Dieser und weitere Vorfälle wie etwa die Blaufahrt von SVP-Nationalrat Alfred Heer hätten zu einer «Sensibilisierung und einem gewissen Sinneswandel unter der Bundeshauskuppel» geführt, sagt Philipp Hadorn, Solothurner SP-Nationalrat und Präsident des Blauen Kreuzes, der Fachorganisation für Alkohol- und Suchtfragen. «Die Politiker sind sich heute bewusster, dass sie im Schaufenster stehen, das Hirn einschalten müssen und auch mal auf Alkohol verzichten», so der abgewählte Parlamentarier.

Aufgrund des neuen Parlaments mit mehr Jüngeren und mehr Frauen geht Hadorn davon aus, dass künftig auch weniger Alkohol fliesst. «Der achtsamere Umgang mit der Gesundheit liegt bei der jüngeren Generation im Trend. Das neue Parlament wird nüchterner.»
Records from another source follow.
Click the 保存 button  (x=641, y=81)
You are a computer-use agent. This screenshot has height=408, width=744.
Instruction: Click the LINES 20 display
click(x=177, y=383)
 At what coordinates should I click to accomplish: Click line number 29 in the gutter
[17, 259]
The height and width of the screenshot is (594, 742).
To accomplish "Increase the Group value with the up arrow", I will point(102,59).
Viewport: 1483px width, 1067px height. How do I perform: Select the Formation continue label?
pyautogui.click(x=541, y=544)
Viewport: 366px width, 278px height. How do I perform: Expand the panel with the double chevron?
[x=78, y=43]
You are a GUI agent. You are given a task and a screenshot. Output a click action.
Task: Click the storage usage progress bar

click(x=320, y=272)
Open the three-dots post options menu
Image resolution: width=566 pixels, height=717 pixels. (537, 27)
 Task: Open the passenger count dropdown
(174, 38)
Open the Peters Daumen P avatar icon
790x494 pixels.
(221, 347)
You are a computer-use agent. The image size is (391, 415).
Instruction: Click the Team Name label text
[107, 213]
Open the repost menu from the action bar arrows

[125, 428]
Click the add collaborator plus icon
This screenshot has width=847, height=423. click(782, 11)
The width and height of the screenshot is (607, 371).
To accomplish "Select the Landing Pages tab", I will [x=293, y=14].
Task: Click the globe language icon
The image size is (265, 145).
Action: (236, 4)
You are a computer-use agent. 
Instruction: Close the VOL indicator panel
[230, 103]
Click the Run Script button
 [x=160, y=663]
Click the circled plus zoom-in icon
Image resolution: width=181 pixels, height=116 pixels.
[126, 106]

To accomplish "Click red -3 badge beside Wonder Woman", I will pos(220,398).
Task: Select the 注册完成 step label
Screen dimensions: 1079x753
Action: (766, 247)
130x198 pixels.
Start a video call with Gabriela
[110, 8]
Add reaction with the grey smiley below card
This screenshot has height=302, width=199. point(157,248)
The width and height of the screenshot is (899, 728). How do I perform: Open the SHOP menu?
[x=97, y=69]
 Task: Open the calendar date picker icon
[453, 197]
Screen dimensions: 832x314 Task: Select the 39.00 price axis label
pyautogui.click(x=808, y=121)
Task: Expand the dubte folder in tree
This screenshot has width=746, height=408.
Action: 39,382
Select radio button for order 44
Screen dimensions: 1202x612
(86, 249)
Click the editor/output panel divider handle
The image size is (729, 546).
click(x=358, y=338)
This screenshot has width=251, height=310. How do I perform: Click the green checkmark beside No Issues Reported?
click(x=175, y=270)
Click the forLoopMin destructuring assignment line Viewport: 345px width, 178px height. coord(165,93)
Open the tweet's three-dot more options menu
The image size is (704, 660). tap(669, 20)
Gebechert wird im und rund ums Bundeshaus aber weiter. «Das Parlament ist ein Spiegel der Gesellschaft. Daher gibt es sicher auch Probleme mit übermässigem Alkoholkonsum», so Hadorn. Vor allem gebe es für Politiker an vielen Anlässen und Apéros mehr Gelegenheit dazu. «Der Alkoholkonsum ist hier in der Tendenz wohl tatsächlich höher als im Bevölkerungsschnitt.» (red.)